[Stored items]
- Opening Delimiter -

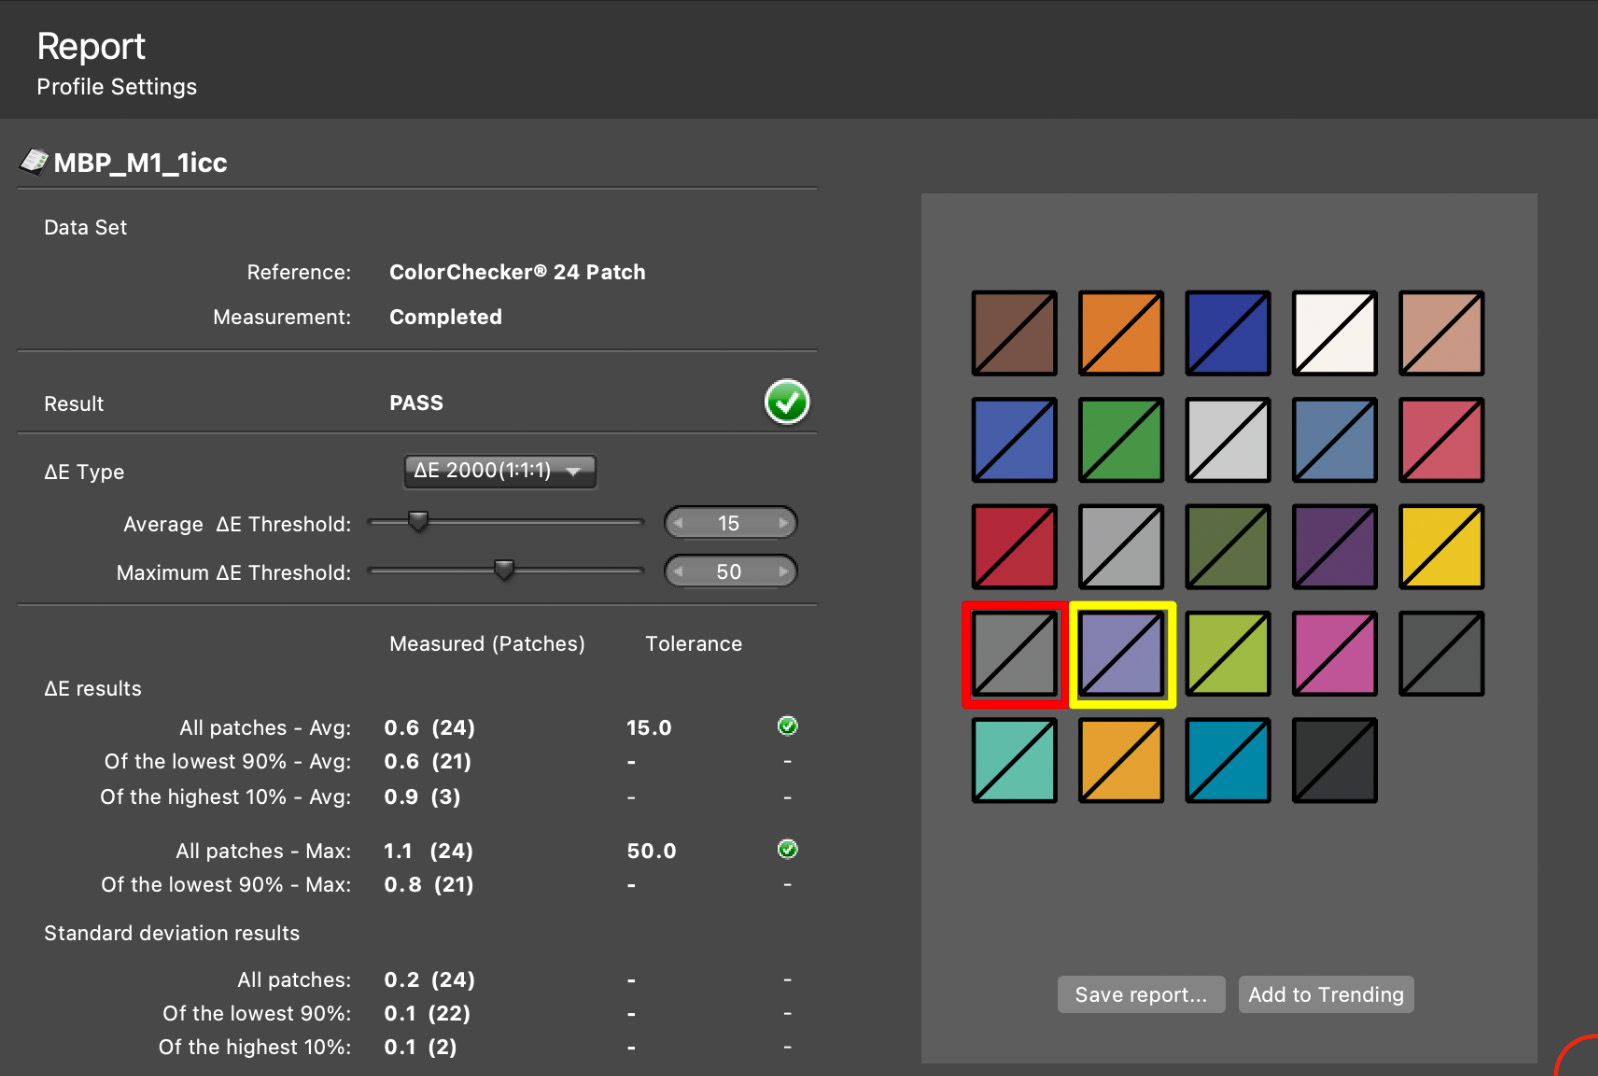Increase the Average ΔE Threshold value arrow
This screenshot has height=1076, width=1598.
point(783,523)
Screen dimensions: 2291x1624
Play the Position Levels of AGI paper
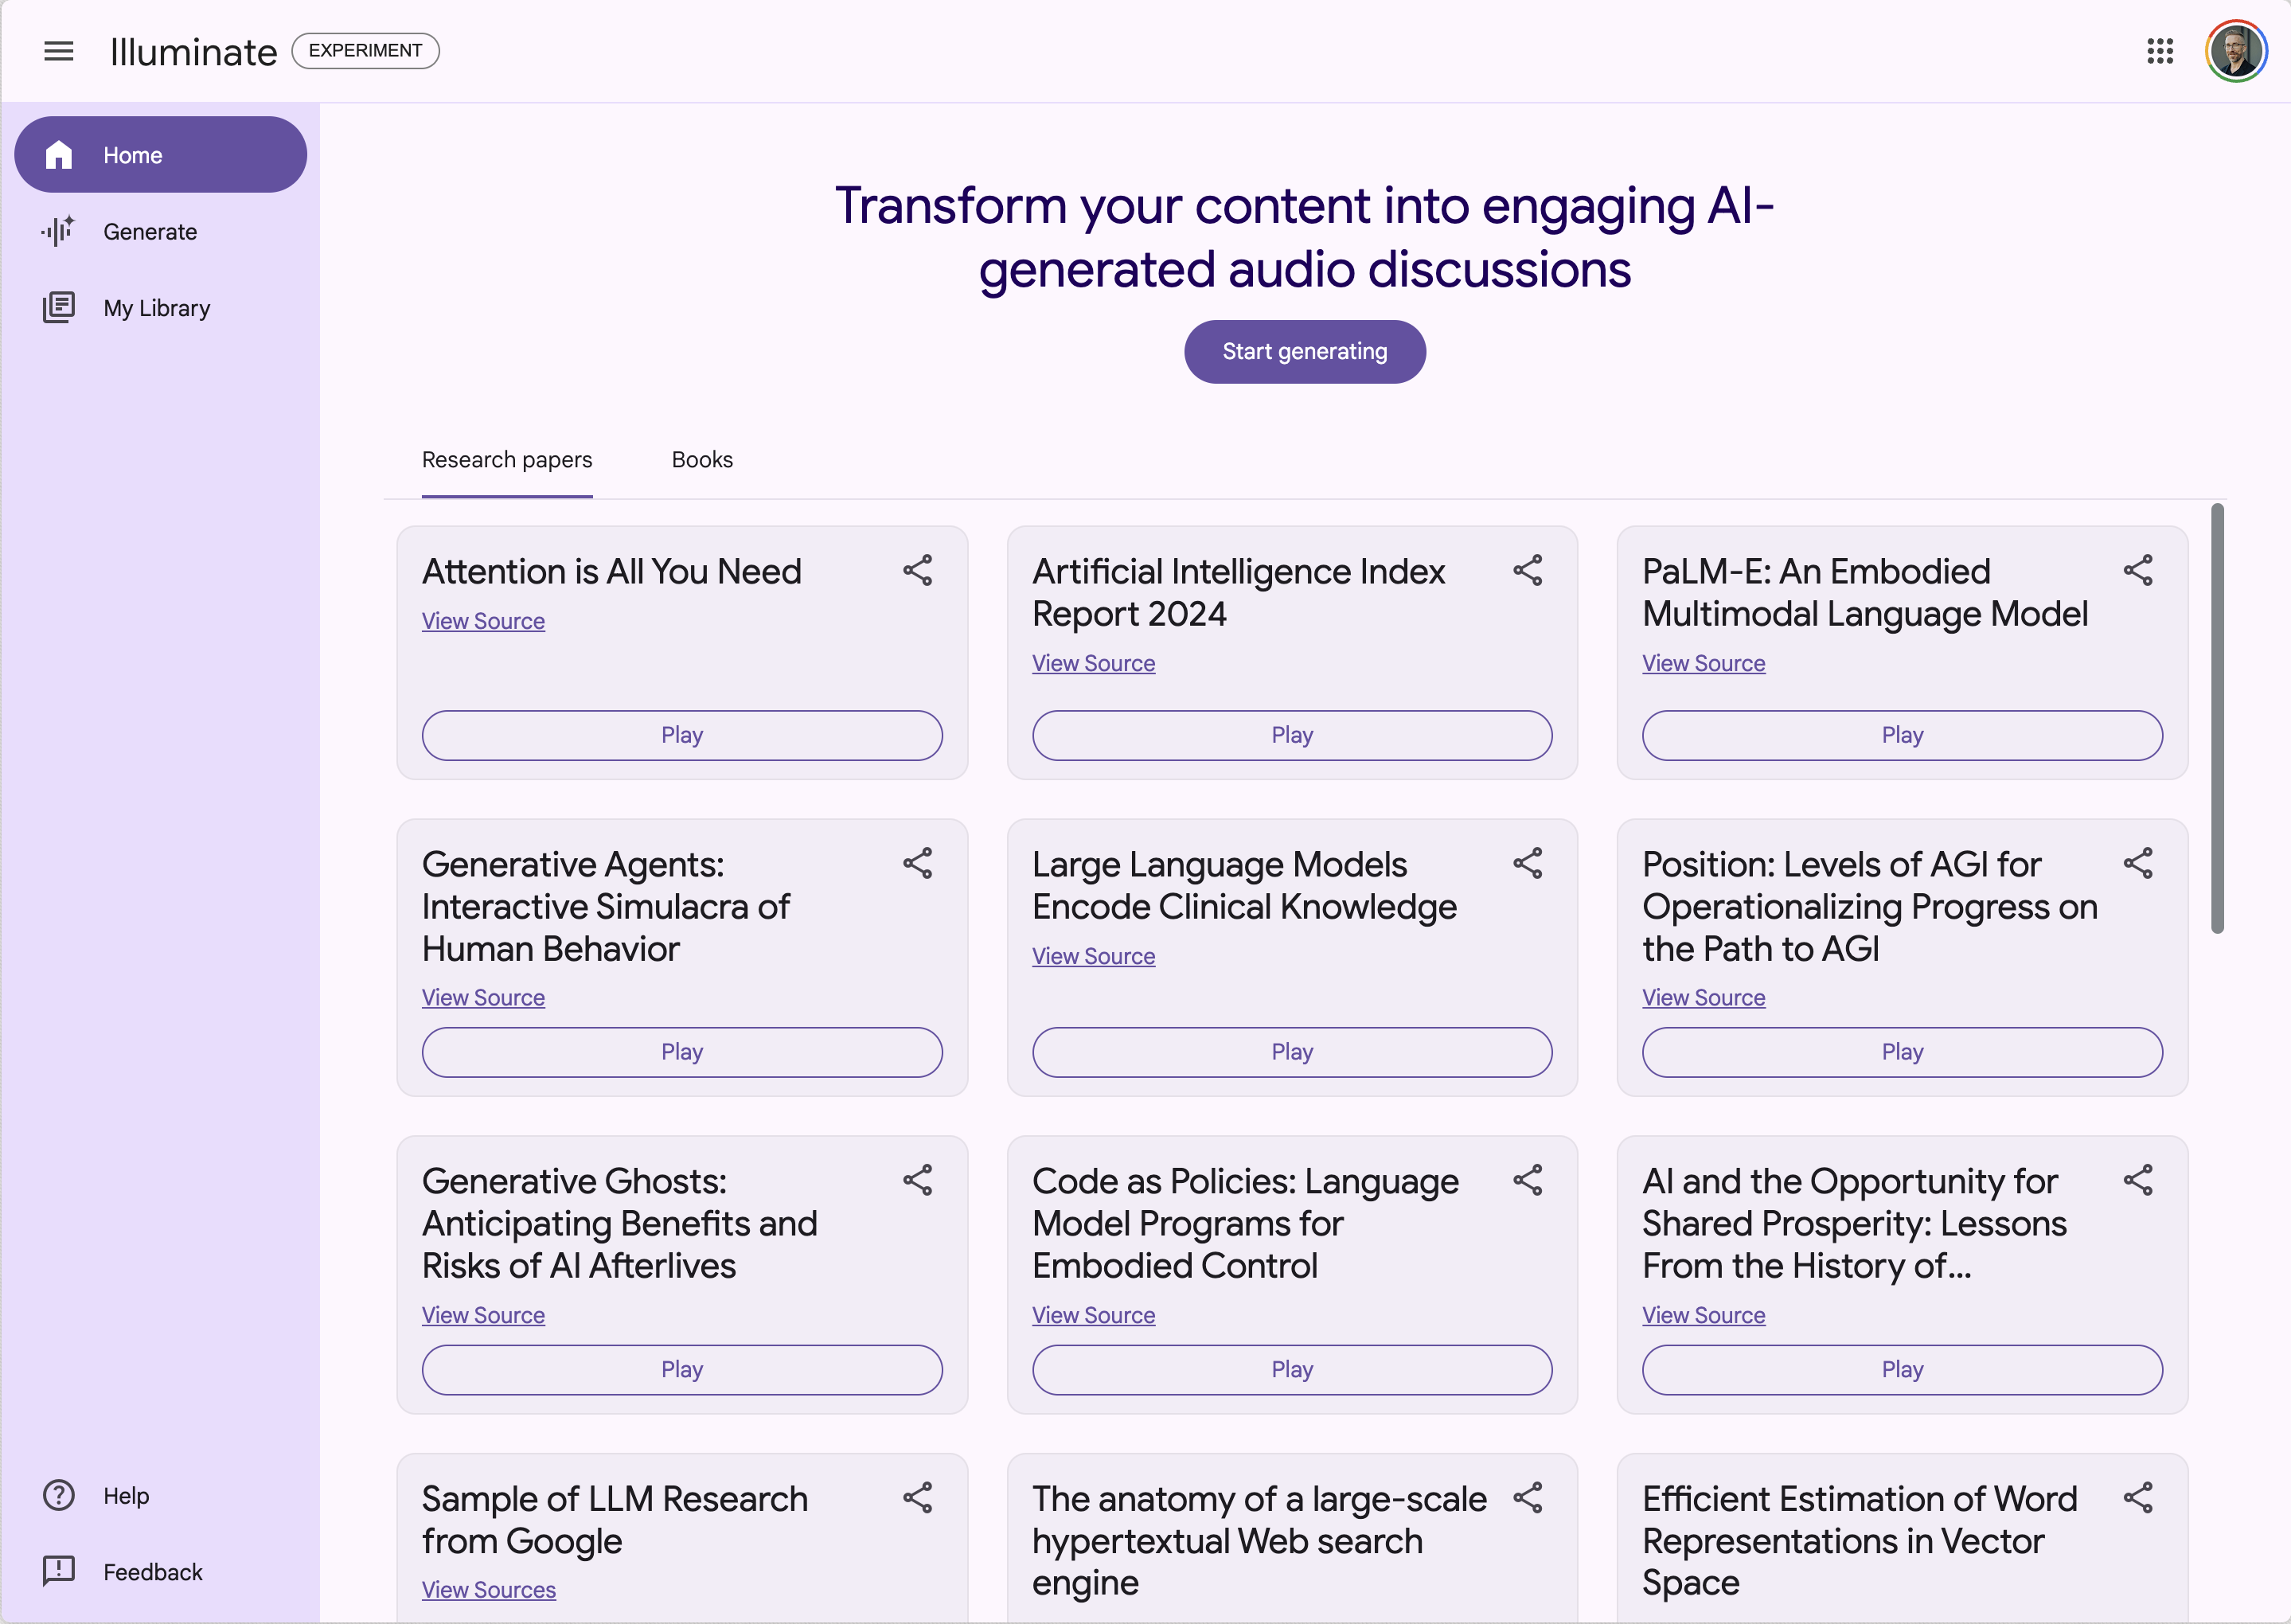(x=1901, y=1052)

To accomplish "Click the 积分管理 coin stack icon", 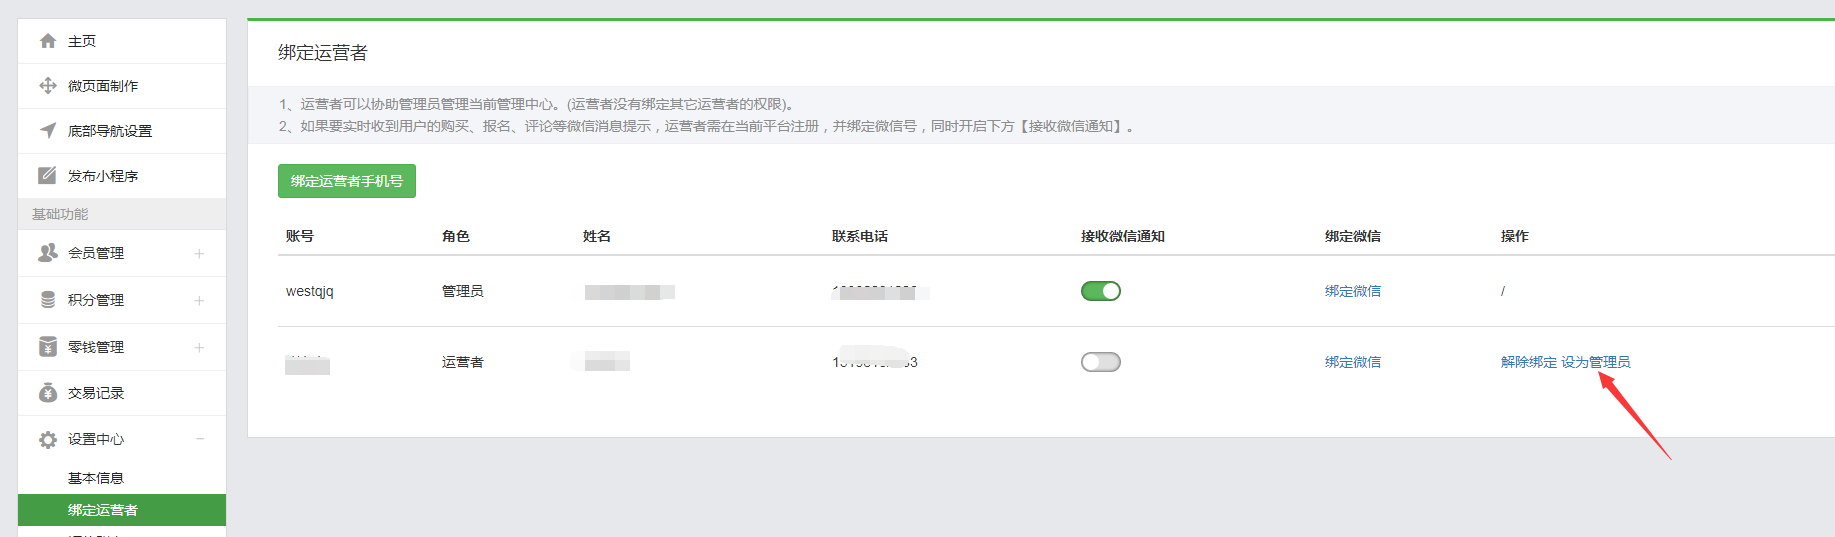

- Closing Delimiter -

WORK INSTRUCTIONS
Reproduce nothing but the lines that run from the line containing "Play the Position Levels of AGI paper" through the last line of the records, inclusive. Omit the pictures.

RESPONSE BELOW
Play the Position Levels of AGI paper
(x=1901, y=1052)

To accomplish "Click the 积分管理 coin stack icon", 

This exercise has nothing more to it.